En ese entonces, el funcionario provincial que habló bajo reserva con LM Neuquén aseguró que Santana tenía algunos problemas por faltas reiteradas, pero que esperaban las causas penales para poder despedirlo.
Su empleo público se mantuvo en paralelo al desarrollo y crecimiento de la banda, que tiene más de 20 miembros con distintos roles. Si bien las tareas organizativas están en mano de las familias tradicionales, Santana, Robledo, Conejero y Grancara, también se reclutan chicos para hacer el trabajo sucio.
A los jóvenes se los pone en funciones de soldaditos, que son los que avisan si hay movimiento de la Policía en el sector, distribución de droga tipo delivery o pasamano y también los denominados ajustes, que consisten en apretar a algún deudor o vecino que no quiera colaborar a la hora de esconder armas o disparar contra su casa.
Si bien los cabecillas viven en los barrios Gran Neuquén y Belén, su accionar alcanza a varios barrios de la zona, salvo Cuenca XV y toma 7 de Mayo, cuyo sector le pertenece a los Champú. Cada vez que uno transgrede o invade la zona del otro, hay fuego cruzado.

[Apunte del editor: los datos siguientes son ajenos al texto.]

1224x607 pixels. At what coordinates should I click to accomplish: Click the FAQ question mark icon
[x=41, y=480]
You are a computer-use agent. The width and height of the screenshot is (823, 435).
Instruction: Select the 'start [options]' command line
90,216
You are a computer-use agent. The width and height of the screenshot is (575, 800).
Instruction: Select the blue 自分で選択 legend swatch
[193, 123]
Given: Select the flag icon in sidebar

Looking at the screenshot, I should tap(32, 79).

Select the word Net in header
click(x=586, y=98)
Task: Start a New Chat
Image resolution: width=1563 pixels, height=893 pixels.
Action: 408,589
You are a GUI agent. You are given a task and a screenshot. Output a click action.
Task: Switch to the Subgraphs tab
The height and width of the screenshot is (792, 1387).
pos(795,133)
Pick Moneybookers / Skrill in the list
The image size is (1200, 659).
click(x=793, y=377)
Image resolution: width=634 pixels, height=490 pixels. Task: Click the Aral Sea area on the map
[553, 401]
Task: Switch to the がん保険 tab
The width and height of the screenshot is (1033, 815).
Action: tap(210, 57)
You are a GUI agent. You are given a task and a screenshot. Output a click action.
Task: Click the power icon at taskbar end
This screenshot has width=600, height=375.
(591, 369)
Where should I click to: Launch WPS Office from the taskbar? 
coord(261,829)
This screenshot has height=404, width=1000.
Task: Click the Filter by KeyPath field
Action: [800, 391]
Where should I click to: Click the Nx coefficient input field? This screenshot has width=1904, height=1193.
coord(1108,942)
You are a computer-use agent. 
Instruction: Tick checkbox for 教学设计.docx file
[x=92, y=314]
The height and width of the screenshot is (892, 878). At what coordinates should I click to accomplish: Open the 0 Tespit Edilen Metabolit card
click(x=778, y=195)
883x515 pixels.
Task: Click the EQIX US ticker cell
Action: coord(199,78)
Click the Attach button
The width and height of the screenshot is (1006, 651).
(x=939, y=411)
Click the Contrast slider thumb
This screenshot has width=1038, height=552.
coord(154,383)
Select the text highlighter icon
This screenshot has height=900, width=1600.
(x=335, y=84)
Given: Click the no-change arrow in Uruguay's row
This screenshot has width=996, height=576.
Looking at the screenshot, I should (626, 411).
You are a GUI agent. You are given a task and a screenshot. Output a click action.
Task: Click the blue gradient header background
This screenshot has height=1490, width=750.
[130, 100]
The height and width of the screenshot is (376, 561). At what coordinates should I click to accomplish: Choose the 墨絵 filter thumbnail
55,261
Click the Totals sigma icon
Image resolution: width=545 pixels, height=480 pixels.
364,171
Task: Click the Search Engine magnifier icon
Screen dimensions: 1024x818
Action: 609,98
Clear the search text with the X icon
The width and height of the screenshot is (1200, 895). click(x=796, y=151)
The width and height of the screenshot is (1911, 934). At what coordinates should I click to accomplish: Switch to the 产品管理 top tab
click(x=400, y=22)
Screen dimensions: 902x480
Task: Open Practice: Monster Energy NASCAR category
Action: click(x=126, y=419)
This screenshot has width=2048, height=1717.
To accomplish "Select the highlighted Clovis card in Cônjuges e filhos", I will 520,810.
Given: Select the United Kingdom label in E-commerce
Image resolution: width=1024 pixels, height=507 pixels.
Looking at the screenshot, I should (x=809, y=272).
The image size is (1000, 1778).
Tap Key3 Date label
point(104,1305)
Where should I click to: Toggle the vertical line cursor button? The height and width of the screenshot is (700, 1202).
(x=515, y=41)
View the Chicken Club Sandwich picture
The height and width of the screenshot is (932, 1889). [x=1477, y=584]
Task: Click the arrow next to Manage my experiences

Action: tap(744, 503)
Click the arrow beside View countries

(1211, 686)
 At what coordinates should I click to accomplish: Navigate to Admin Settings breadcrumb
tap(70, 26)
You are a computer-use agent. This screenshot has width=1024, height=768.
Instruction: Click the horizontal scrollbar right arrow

“Una vez pasaron los Santana por Toma 7 Mayo a tirar basura a la meseta, y a la vuelta los esperaron los Champú, los balearon sólo por haber pasado por ahí. Es un nivel de violencia irracional, porque no sólo se pelean por mantener sus negocios sino el terreno o una calle. Así es como mantienen su territorio”, confió un funcionario judicial a LM Neuquén, que en 2014 publicó un informe sobre estas bandas.